▶ **Source extract**:
▬▬▬▬▬▬▬▬▬▬

Securities Industry Commentator by Bill Singer Esq

January 4, 2021


http://www.brokeandbroker.com/5628/finra-expungement-borders/
It all started with a customer's complaint. Except the branch manager, who got named in the ensuing lawsuit, had no involvement in, or knowledge of, the activities at issue. Notwithstanding the no-involvement and no-knowledge aspects, FINRA still required that the manager's industry record be marked up by the inclusion of the customer's complaint. Worse, FINRA then collected a number of fees on its way to setting up an expungement arbitration by which the poor manager had to clear his name via a time consuming and somewhat expensive process. Thankfully, a FINRA Arbitrator found that the underlying customer lawsuit was meritless.

▬▬▬▬▬▬▬▬▬▬

▶ **Given data**:
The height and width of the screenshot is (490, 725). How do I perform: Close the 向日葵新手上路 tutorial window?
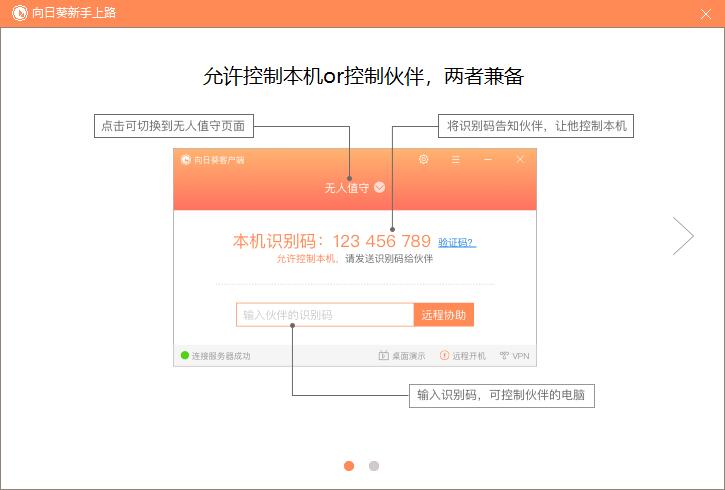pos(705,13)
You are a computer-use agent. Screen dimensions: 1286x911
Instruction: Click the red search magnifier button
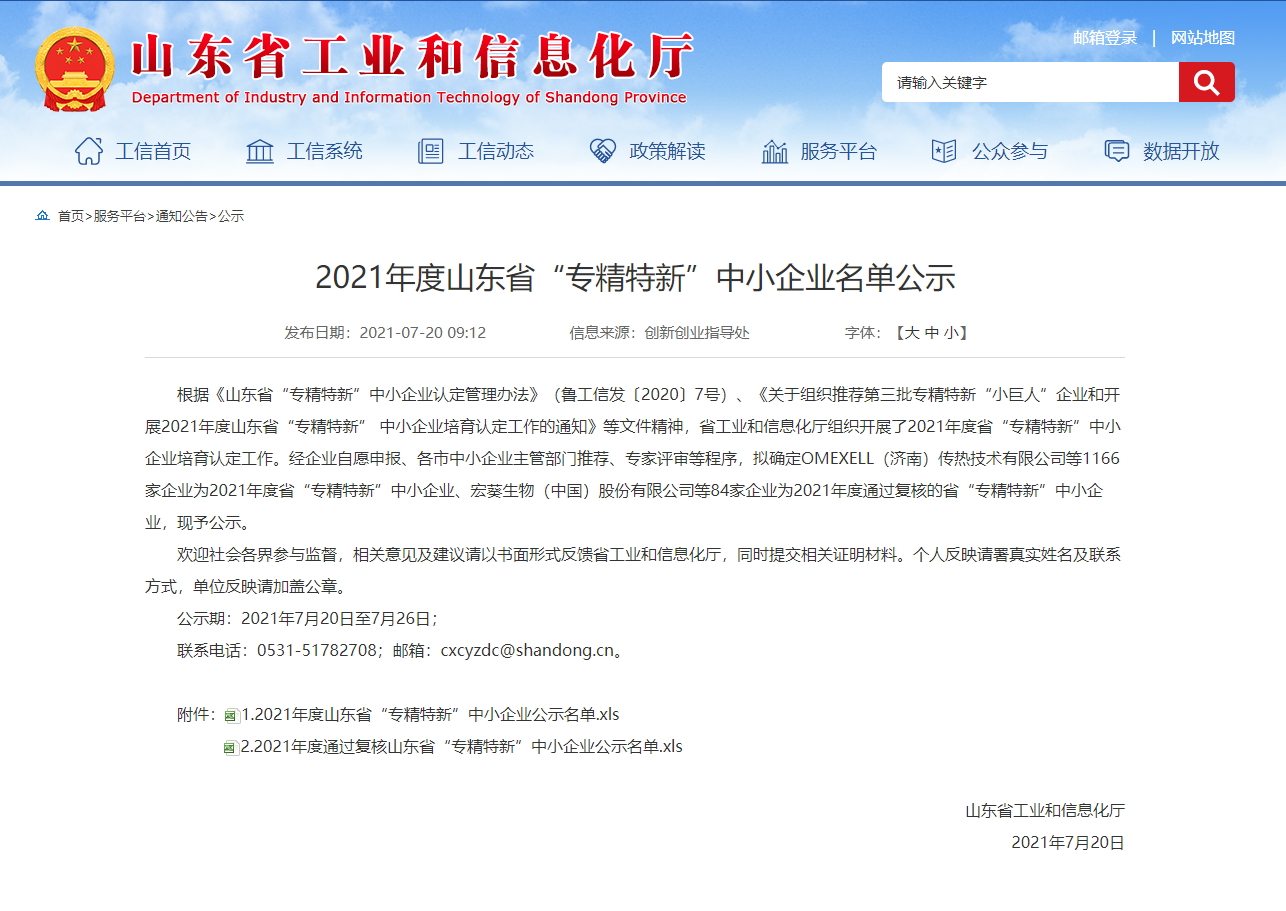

▬▬▬▬▬▬▬▬▬▬

▶ **Set exercise 1**: Write out the part of the Securities Industry Commentator text that begins at the words "http://www.brokeandbroker.com/5628/finra-expungement-borders/" and ends after the words "lawsuit was meritless.".
▶ **Set exercise 2**: In the Securities Industry Commentator text, who found that the underlying customer lawsuit was meritless?

▶ **Correct output 1**:
http://www.brokeandbroker.com/5628/finra-expungement-borders/
It all started with a customer's complaint. Except the branch manager, who got named in the ensuing lawsuit, had no involvement in, or knowledge of, the activities at issue. Notwithstanding the no-involvement and no-knowledge aspects, FINRA still required that the manager's industry record be marked up by the inclusion of the customer's complaint. Worse, FINRA then collected a number of fees on its way to setting up an expungement arbitration by which the poor manager had to clear his name via a time consuming and somewhat expensive process. Thankfully, a FINRA Arbitrator found that the underlying customer lawsuit was meritless.

▶ **Correct output 2**: A FINRA Arbitrator.